And i remembered that i DID NOT WANT TO LIVE that way.. .. i am so glad that i am not.
My heart goes out to the kids. It’s so screwed up for them. All we can do is try to be stable and centered for them.
Unless Skype is specifically listed as a required form of communication on the decree then a simple phone call will suffice. This is triangulation at its finest. Hell no!!!
Who’s to say you can’t plan a party going on when the Skype begins. Maybe poster boards of his other girlfriends. Your own pregnancy pictures and his other girlfriends listed.
He’s bring his trash into you’re home show him he’s an unwelcome A$$.
Plan a revenge party and watch them shut it down really quick.
I love Mr. CL’s take on things. This is becoming a family affair!
My ex is getting married in 10 days or something soon anyway (I know this secondhand, and only because it messed up my youngest daughter’s plans to be with her BF who is home from college that day spectacularly).
My fiance and I are going away for the weekend. Because we were anyway and because I spectacularly don’t care. Have been at MEH for a while and only care about Beer Breath and his fat fiance because of how they spectacularly don’t care about his kids (which includes him going back on his promise to help my youngest out with her rent, while also failing to pay me the alimony he owes me which I was using to help my youngest while I was out of work – he’s several months behind and I’m pretty sure he is planning to take me to court to try to prove I’m cohabitating. Good luck with that).
So I will spend the weekend making mad passionate love to my wonderful fiance and NOT thinking about Beer Breath and Fatty. MEH is wonderful and I hope this poor young mom can get here soon! It’s always Tuesday and life is GREAT!

....

**Written tasks**
• A. In the forum comments, what does the writer plan to do with the fiance over the weekend of the ex's wedding?
• B. Count the lines of the records that contain the string "Given", with case counting, and reply with the number alone.

**Dataset records**
....

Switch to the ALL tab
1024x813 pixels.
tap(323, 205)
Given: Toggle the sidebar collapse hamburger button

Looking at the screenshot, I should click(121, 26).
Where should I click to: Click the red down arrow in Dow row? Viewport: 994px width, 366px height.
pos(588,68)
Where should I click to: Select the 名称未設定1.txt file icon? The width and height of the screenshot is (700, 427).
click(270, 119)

....

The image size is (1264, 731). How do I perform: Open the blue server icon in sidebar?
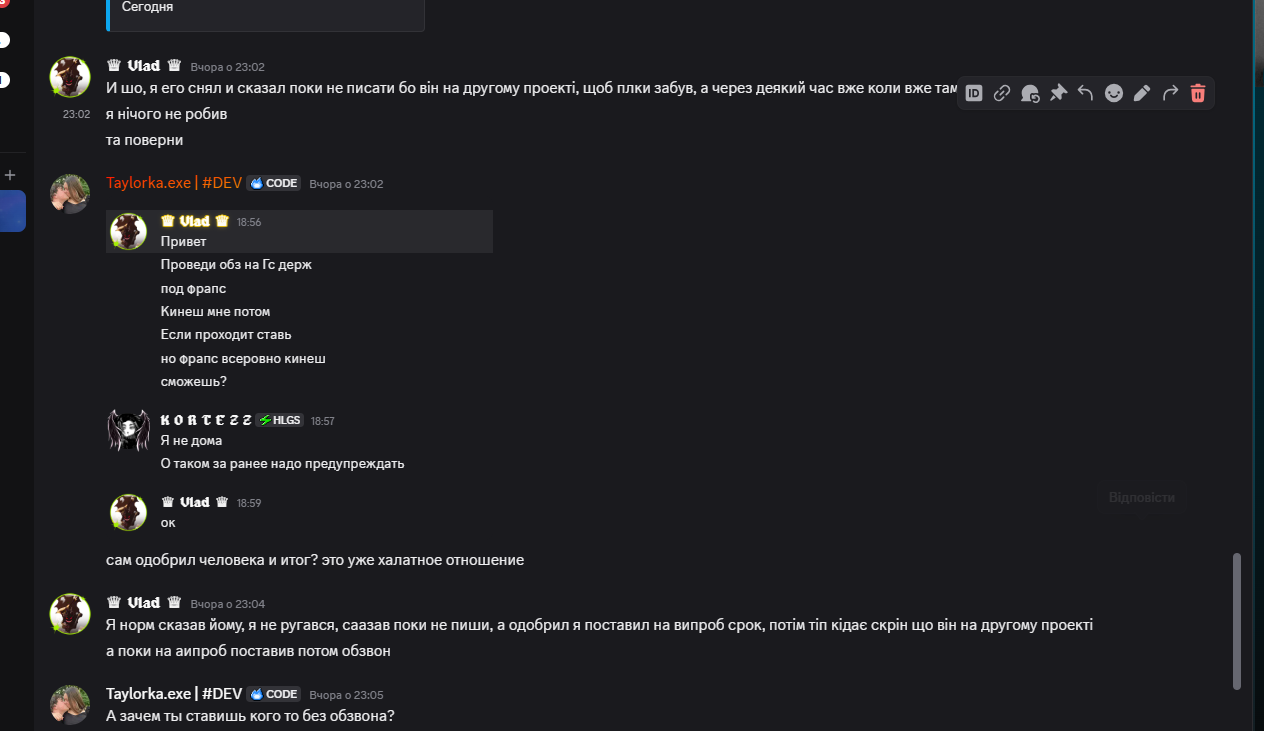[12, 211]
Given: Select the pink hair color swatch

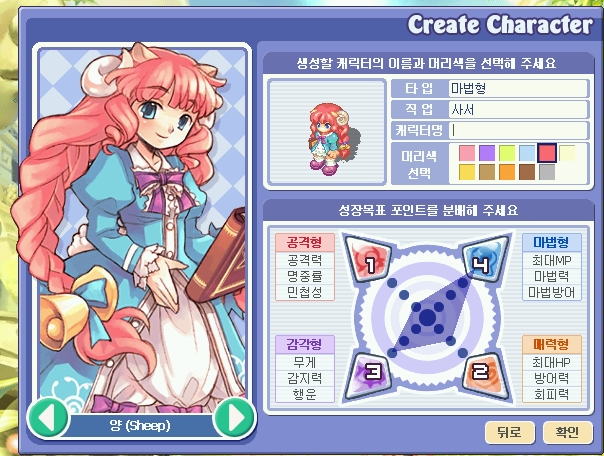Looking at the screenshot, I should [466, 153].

....

**Task results**
• A. Go away for the weekend.

• B. 2